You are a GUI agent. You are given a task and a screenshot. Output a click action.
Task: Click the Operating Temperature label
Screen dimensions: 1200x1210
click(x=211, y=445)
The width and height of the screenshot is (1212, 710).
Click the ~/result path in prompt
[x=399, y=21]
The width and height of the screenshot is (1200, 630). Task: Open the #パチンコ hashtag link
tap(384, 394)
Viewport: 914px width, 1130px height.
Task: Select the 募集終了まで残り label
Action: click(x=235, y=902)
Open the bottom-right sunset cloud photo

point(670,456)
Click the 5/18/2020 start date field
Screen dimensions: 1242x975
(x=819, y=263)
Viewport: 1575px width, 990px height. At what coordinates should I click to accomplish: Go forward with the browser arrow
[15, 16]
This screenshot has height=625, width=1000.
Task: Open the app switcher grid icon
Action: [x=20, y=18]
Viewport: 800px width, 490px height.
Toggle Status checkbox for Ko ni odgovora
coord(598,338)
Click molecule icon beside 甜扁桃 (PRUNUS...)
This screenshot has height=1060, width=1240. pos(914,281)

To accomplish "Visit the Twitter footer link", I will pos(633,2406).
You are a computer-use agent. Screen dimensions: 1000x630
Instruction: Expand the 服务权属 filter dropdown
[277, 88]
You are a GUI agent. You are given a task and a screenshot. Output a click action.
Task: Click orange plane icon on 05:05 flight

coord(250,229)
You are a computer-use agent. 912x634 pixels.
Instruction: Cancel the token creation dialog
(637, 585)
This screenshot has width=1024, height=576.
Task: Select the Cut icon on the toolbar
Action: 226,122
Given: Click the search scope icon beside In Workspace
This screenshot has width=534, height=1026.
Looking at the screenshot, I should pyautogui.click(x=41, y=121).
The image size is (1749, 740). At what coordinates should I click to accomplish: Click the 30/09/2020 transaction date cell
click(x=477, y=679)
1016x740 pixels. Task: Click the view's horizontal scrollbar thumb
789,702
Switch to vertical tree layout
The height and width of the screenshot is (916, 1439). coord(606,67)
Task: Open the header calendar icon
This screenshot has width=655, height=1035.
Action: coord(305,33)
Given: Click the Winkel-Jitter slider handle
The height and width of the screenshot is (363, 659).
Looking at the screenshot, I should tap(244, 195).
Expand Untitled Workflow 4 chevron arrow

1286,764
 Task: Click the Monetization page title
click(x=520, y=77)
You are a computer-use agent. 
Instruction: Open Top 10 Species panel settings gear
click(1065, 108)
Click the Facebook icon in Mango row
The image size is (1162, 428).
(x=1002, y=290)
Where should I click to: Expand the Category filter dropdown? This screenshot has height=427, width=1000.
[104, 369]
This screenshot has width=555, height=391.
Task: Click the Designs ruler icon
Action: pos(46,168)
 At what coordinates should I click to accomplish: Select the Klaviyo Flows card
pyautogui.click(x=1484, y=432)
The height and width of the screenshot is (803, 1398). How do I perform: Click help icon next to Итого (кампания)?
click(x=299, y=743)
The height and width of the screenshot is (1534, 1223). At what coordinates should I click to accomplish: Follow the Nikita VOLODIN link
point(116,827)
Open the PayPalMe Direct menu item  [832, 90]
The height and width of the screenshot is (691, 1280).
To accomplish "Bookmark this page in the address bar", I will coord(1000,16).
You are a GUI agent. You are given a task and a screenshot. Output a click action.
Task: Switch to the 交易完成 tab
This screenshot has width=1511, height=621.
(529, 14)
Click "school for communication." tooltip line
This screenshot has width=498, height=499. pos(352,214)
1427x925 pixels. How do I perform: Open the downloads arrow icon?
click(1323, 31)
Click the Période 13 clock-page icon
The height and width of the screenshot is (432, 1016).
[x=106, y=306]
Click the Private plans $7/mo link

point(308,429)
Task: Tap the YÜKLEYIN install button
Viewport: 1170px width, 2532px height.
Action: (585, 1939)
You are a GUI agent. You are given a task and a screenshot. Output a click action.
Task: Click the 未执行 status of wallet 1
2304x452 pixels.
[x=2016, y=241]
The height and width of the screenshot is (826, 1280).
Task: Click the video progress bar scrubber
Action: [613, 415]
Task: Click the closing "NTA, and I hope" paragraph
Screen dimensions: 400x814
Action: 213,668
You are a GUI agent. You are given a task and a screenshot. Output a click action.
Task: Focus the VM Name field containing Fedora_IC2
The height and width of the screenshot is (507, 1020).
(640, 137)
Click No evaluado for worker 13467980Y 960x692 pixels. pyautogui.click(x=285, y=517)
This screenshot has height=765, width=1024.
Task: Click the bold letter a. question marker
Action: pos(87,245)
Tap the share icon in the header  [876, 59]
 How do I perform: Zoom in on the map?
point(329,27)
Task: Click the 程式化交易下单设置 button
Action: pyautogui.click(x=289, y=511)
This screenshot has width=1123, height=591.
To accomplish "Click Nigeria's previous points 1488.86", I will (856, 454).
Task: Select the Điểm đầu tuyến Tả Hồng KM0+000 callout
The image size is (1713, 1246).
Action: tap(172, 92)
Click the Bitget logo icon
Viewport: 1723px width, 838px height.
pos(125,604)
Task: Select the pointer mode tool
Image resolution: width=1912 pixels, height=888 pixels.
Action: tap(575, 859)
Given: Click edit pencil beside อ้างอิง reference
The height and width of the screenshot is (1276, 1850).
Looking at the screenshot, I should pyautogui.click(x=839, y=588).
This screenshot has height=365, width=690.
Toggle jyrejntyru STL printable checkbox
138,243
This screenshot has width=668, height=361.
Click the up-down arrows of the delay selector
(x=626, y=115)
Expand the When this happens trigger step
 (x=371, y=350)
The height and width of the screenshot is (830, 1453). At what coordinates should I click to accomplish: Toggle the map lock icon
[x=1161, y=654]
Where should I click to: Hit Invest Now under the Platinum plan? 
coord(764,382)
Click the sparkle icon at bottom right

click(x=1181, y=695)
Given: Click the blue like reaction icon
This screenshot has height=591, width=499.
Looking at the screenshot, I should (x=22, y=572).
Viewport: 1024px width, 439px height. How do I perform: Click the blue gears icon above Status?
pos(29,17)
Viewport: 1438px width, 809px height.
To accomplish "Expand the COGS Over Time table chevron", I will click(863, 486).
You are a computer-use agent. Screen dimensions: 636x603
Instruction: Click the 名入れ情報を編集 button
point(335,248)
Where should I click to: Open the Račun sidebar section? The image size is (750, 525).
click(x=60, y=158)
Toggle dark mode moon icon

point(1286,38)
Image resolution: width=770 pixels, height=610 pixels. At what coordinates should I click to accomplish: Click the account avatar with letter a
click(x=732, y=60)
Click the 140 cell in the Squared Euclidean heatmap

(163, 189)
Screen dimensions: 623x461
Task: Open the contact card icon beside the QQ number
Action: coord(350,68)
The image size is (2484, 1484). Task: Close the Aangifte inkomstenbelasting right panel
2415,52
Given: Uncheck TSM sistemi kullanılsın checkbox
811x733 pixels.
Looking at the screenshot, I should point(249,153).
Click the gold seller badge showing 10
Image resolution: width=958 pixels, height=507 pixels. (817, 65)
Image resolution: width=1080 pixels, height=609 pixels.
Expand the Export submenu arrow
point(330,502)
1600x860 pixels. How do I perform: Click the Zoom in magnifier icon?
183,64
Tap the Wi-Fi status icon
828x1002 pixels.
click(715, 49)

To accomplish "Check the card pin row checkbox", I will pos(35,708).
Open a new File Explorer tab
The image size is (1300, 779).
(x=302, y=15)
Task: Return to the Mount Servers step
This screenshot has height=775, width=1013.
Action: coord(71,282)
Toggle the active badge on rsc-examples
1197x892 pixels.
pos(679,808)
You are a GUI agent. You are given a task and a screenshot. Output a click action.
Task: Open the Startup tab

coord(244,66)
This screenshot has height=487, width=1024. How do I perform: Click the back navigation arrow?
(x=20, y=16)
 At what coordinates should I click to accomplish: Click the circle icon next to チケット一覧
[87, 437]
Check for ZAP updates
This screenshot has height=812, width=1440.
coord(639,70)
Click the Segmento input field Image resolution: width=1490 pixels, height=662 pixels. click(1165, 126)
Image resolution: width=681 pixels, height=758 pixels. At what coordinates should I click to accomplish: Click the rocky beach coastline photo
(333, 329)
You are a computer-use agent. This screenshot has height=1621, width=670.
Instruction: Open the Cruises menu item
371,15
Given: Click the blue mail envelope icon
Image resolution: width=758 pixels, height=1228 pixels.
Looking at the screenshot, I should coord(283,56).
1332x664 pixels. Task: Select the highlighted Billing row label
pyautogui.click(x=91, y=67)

=======

* EXERCISE: Every line above that carries the string "computer" should be copied.

* REPLY:
You are a computer-use agent. Screen dimensions: 1000x630
You are a computer-use agent. 912x634 pixels.
You are a computer-use agent. 
You are a computer-use agent. Screen dimensions: 636x603
You are a computer-use agent. This screenshot has height=1621, width=670.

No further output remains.